Lemonade is the quintessential summer time drink in America, isn’t it? I absolutely love it and it will always remind me of my childhood days when I had my own lemonade stand outside of my house where I grew up. I set up a small table with my mom’s pitcher full of lemonade made from Country Time® lemonade packets, paper cups and napkins for every customer. Each cup was a quarter and my best customer was always our regular postman. Do kids still do this today?
Nowadays I don’t care for lemonade out of a packet, at most restaurants or from a bottle bought at the store. It is so super easy to make at home, but you just need to be patient about preparing a lot of lemons, of course.
As well as fresh mint.
To use lemons, you can add strawberries and make strawberry lemonade, like I made here.
What I do during this project of a recipe is to save all the lemon peels and dry them. They are so wonderful dried because you can use add them to hot boiling water to make tea or add them to soups and stews. You can even candy them, if you like.
To make the lemonade, add ice to a blender first. That’s sort of the rule of thumb when blending- get the iciest or frozen things at the bottom so the blades can start breaking those down first. If they’re on top, it’s nearly impossible for the blades and can actually ruin the motor of your blender if it works too hard like that.
Then add frozen strawberries, or fresh if that’s what you have.

> _What you will do_
Copy the whole lemonade text above word for word. Work only from the lemonade text above.

> _Supplied data_

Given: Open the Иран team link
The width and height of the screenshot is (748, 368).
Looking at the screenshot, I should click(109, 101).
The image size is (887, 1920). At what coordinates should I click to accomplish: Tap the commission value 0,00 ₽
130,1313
...
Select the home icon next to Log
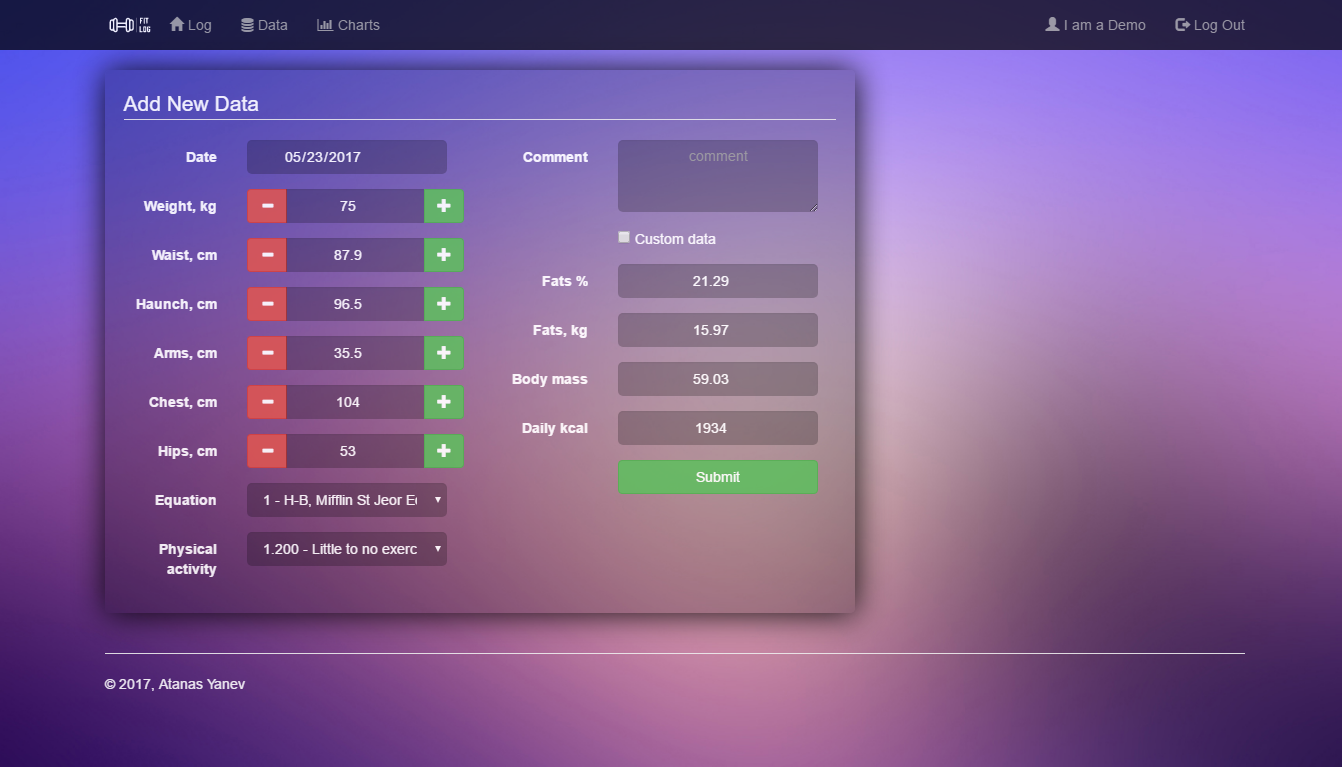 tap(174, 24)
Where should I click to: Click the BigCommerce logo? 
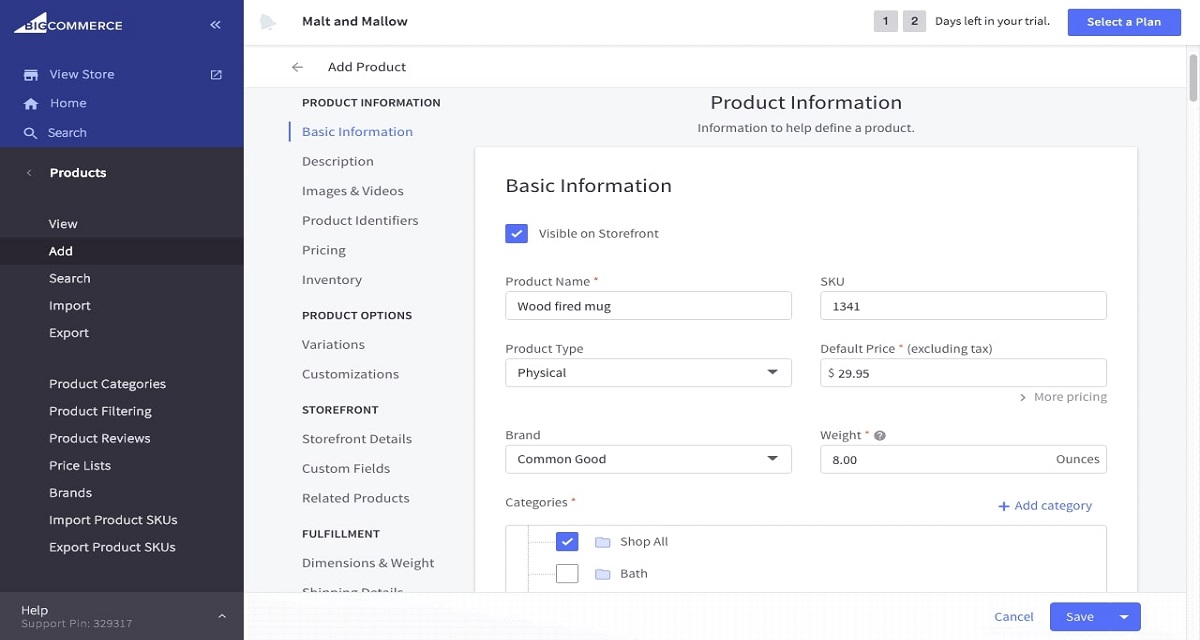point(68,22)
* * *
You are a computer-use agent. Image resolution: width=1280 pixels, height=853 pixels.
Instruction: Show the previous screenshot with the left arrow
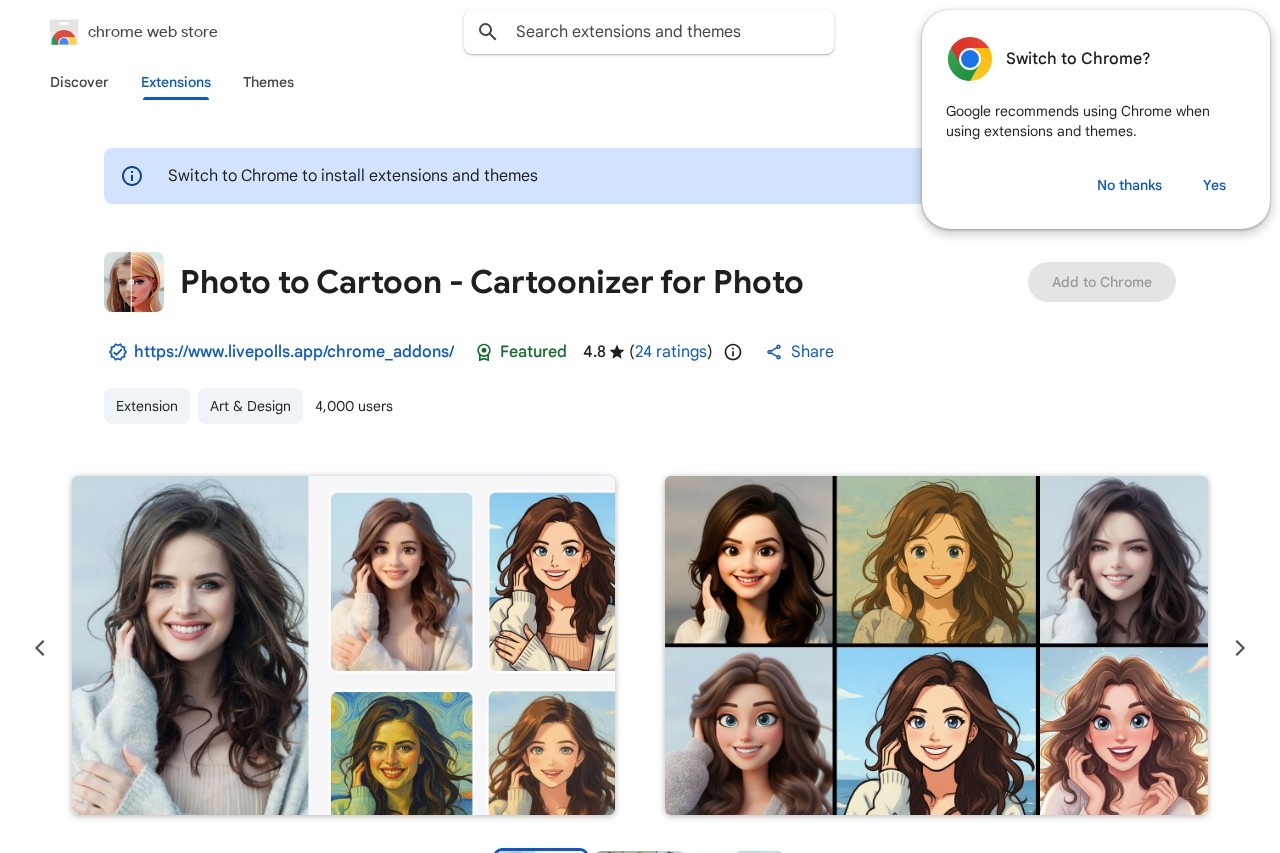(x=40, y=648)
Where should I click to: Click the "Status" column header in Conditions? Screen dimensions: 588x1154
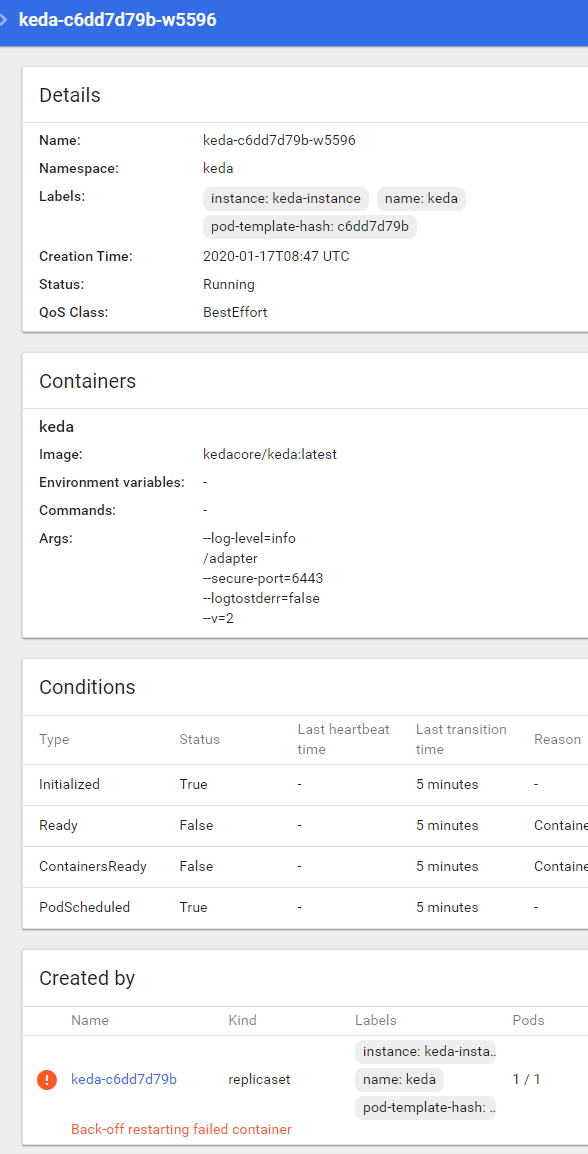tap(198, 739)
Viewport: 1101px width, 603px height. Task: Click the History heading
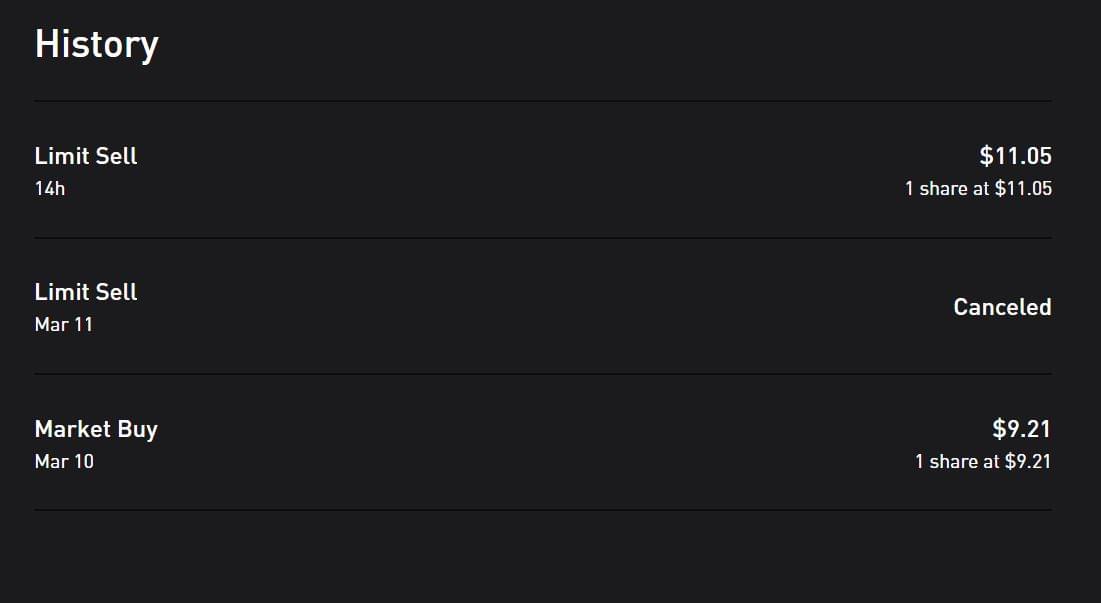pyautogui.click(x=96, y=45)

> _Response_
Lemonade is the quintessential summer time drink in America, isn’t it? I absolutely love it and it will always remind me of my childhood days when I had my own lemonade stand outside of my house where I grew up. I set up a small table with my mom’s pitcher full of lemonade made from Country Time® lemonade packets, paper cups and napkins for every customer. Each cup was a quarter and my best customer was always our regular postman. Do kids still do this today?
Nowadays I don’t care for lemonade out of a packet, at most restaurants or from a bottle bought at the store. It is so super easy to make at home, but you just need to be patient about preparing a lot of lemons, of course.
As well as fresh mint.
To use lemons, you can add strawberries and make strawberry lemonade, like I made here.
What I do during this project of a recipe is to save all the lemon peels and dry them. They are so wonderful dried because you can use add them to hot boiling water to make tea or add them to soups and stews. You can even candy them, if you like.
To make the lemonade, add ice to a blender first. That’s sort of the rule of thumb when blending- get the iciest or frozen things at the bottom so the blades can start breaking those down first. If they’re on top, it’s nearly impossible for the blades and can actually ruin the motor of your blender if it works too hard like that.
Then add frozen strawberries, or fresh if that’s what you have.